This discussion has been locked. The information referenced herein may be inaccurate due to age, software updates, or external references.
You can no longer post new replies to this discussion. If you have a similar question you can start a new discussion in this forum.

Node in warning - why?

   We received an alert early this morning that one of our wireless radios went into Warning. However, there is no indication either in NPM nor in the device itself alertthat any of its interfaces lost any packets or had any errors. Where can I find out why this happened?  NPM doesn't give any info as to why this was triggered.

  • Is there any indication which alert was triggered?  Have a look on your alerts tab to see current alerts, then we can take a look at the condition and work back from there.  Some screenshots would certainly help us resolve quicker emoticons_happy.png

  • Yup I thought of that too. A while ago I discovered that putting the ${AlertName} into the alert text was helpful for debugging.

    pastedImage_0.png

  • Yep, very useful & something I tag on the bottom of all my alerts.

    Your selection criteria look sound to me. What is the status of the interface in question?

  • It's showing up now and came back Up shortly after going into Warning. The problem is I'm being asked why it sent out an alert about being in Warning and I'm having trouble finding why that happened.

  • Ok, just so I have this straight, does your alert trigger action (email/event log) have a line that writes interface status using a variable (${status}), meaning the interface had to be in "warning" status at the time of the alert, or is "warning" hard coded meaning that the interface could have been anything except up or unmanaged? I'm thinking perhaps the interface went into "unknown" status, triggering the alert, but not actually in warning...

  • It actually uses ${Status} in the Subject line, so that's apparently what NPM was reporting.

  • To my knowledge, Orion does not use the ${Status} variable that is in the Subject line. It merely uses it for displaying the status of the interface at the time the alert was generated. I concur with my fellow Thwackers who stated that Orion probably that the problem may be with the alert as it has been configured. 


    By the way, what does the status in the subject line reads?  This might give us an idea of what Orion is reporting.  Also, I must say..., when I saw the screenshot you provided, it made me think that Orion detected an "unknown status" briefly for the interface.  So, it alerted on the "unknown status", but very likely, by the time you got a chance to check the device in SW, its status had gone to Normal.  This seems to me the more likely scenario.
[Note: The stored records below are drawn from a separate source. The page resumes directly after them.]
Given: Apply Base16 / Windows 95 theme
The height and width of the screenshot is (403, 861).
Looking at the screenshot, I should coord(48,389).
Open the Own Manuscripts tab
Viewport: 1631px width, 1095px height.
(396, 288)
    While on the subject, if you might also want to check the "Do not trigger this action until condition exists for more than" condition (also from the Trigger Condition tab).  If the trigger is setup too low, it may generate false positive alerts and do nothing but waste your time and annoyance.  You (and your teammates) would need to decide what is the ideal time to wait before generating this alert.

    Lastly, if you have reduced the polling time, it may also lead to false positives.  We had this issue for some of our nodes.

    I hope this helps.

  • Just another thought - what does the Interface Availability resource show for the time period in question?

  • newkidd2 wrote:

    To my knowledge, Orion does not use the ${Status} variable that is in the Subject line. It merely uses it for displaying the status of the interface at the time the alert was generated. I concur with my fellow Thwackers who stated that Orion probably that the problem may be with the alert as it has been configured.

      Sorry, but the point of the alert is exactly to tell me what the status of the interface is at the time the alert was generated. If you look at the alert I have configured, you'll see that the criteria matches -- the interface is in WARNING, which is not Up or Unknown. I'm kind of at a loss at to what you mean by your statement -- why would you not want the alert to be the status of the interface when the alert was generated, if the criteria matches the alert?

    newkidd2 wrote:

    By the way, what does the status in the subject line reads?  This might give us an idea of what Orion is reporting.  Also, I must say..., when I saw the screenshot you provided, it made me think that Orion detected an "unknown status" briefly for the interface.  So, it alerted on the "unknown status", but very likely, by the time you got a chance to check the device in SW, its status had gone to Normal.  This seems to me the more likely scenario.

       The Alert subject line says:

    Warning : bridgewave-low-B -

        My question is why was it in Warning.  There is no indication anywhere that it ever went into "Unknown" status. I have received Unknown alerts before from other nodes. If this is in fact an Unknown issue, Solarwinds needs to address an issue with their alerting engine.

  • Interface Availability shows 100% for the entire time for all interfaces on the node.